The Golden Quadrilateral has four sections. Section I is a 1,454km stretch of National Highway 2 (NH2) from Delhi to Kolkata. It runs through Delhi, Haryana, Uttar Pradesh, Bihar, Jharkhand and West Bengal. It connects major cities in these states, such as Delhi, Faridabad, Mathura, Agra, Firozabad, Kanpur, Allahabad and Varanasi.

Section II is a 1,684km stretch from Kolkata to Chennai. It consists of NH6 (Kolkata to Kharagpur), NH60 (Kharagpur to Balasore) and NH5 (Balasore to Chennai). It passes through the states of West Bengal, Orissa, Andhra Pradesh and Tamil Nadu.

Section III is a 1,290km stretch from Chennai to Mumbai. It constitutes parts of NH4 (Mumbai to Bangalore), NH7 (Bangalore to Krishnagiri, Tamil Nadu) and NH46 (Krishnagiri to nearby Chennai). It passes through Maharashtra, Karnataka, Andhra Pradesh and Tamil Nadu.

Section IV is a 1,419km stretch between Mumbai and Chennai. It constitutes parts of NH 8 (Delhi to Kishangarh), NH 79A (Ajmer bypass), NH 79 (Nasirabad to Chittaurgarh) and NH 76 (Chittaurgarh to Udaipur). It passes through the states of Maharashtra, Gujarat, Rajasthan, Haryana and New Delhi. It connects major cities which include Delhi, Gurgaon, Jaipur, Ajmer, Udaipur, Gandhinagar, Ahmedabad, Vadodara, Surat and Mumbai.

Planning and construction of the highway network connecting India's main cities

The planning for the Golden Quadrilateral project was completed in 1999. It included construction of a few new express highways and extension of the existing road to four or six lanes. The project was officially started in 2001.

It was planned for completion by 2006, but land acquisition issues and renegotiations with contractors delayed the progress of the project. The project was almost complete by January 2012, with a few smaller sections being renovated.

Contractors and financing behind the major Indian road project

Being a huge project, the construction of the Golden Quadrilateral was divided into several sections based on the state provinces. Construction contracts for each section were individually awarded.

"An efficient road network is essential for a large country like India to maintain national integration and socio-economic development."

Major contractors involved in the project are Larsen & Toubro, LG Engg. & Construction, Nagarjuna Construction, Consortium of GVK International and BSCPL, IRCON International, Punj Lloyd, Progressive Construction, ECSB-JSRC, B. Seenaiah & Co., Madhucon Projects, Sadbhav Engg., KMC Construction, Gujarat Public Works Department, SKEC - Dodsal, MSRDC, Mumbai, Skanska Cementation India, Hindustan Construction Company, RBM - PATI, Unitech, CIDBI Malaysia and PATI - BEL.

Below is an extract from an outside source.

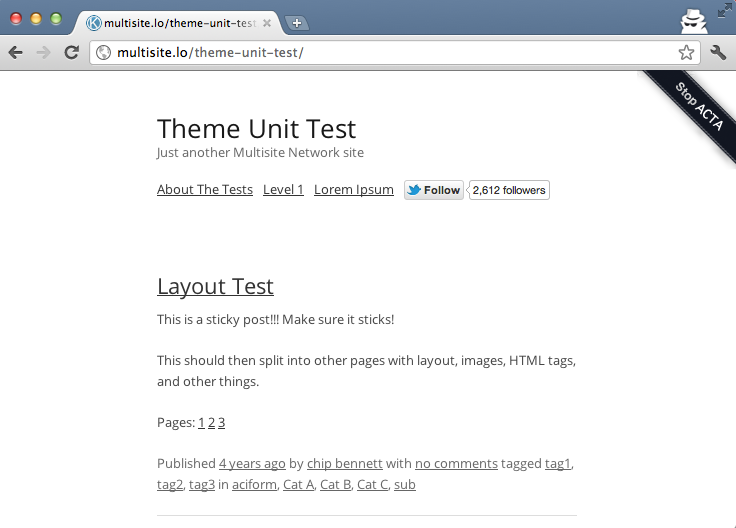Open the Level 1 menu item
Screen dimensions: 736x528
283,190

The financing for the project is obtained from the taxes on petrol and diesel, which accounts to INR200bn, INR200bn through external assistance, INR100bn from market borrowings and INR40bn from private sector participation.

The project has been executed through a Public Private Partnership (PPP) between the NHAI and the corresponding contractors.

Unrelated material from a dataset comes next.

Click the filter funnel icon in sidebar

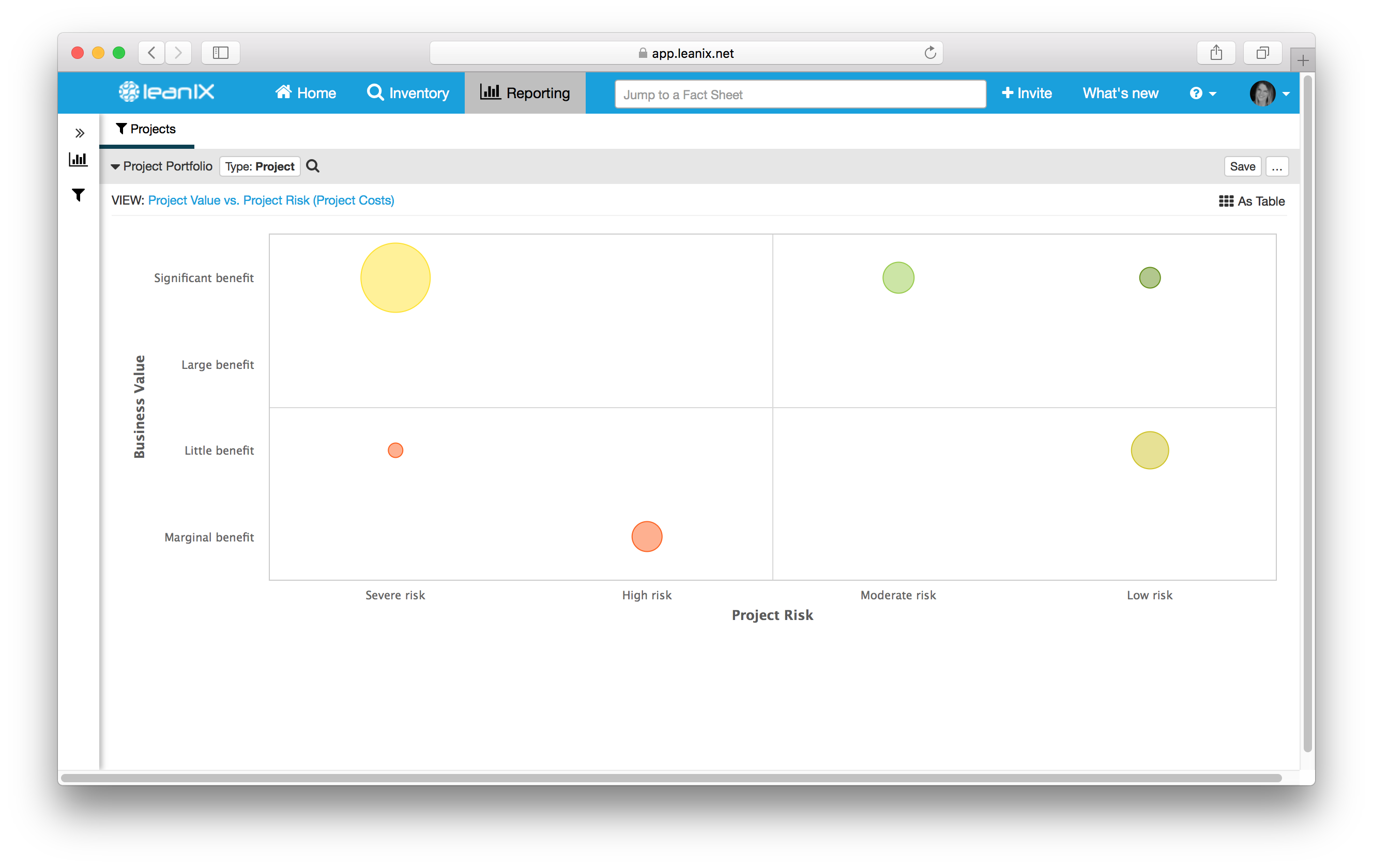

The contractors will collect the toll taxes for a specified concession period.

Future plans for the Golden Quadrilateral and the NHDP

Some sections between key areas on the highways NH2, NH5 and NH8 of the Golden Quadrilateral are planned to be extended to six lanes to make it an expressway and ensure smooth flow of traffic. The extension will be done on a design, finance, build and operate basis.

In September 2011, infrastructure group GMR won an Rs72bn ($1.4bn) contract from the NHAI to widen the 555km Kishangarh-Udaipur-Ahmedabad highway from four lanes to six.

The section forms part of the Delhi-Mumbai Golden Quadrilateral corridor. The company will construct about 3,336 lane kilometres and operate the highway for 26 years under the design, finance, build and operate concession.

The Golden Quadrilateral is a network of highways connecting India's main cities.
Overall length of the Golden Quadrilateral is 5,846km.
The whole stretch of the Golden Quadrilateral was operational by 2012.
The Golden Quadrilateral project is phase I of the NHDP.
It is operated by the National Highway Authority of India (NHAI).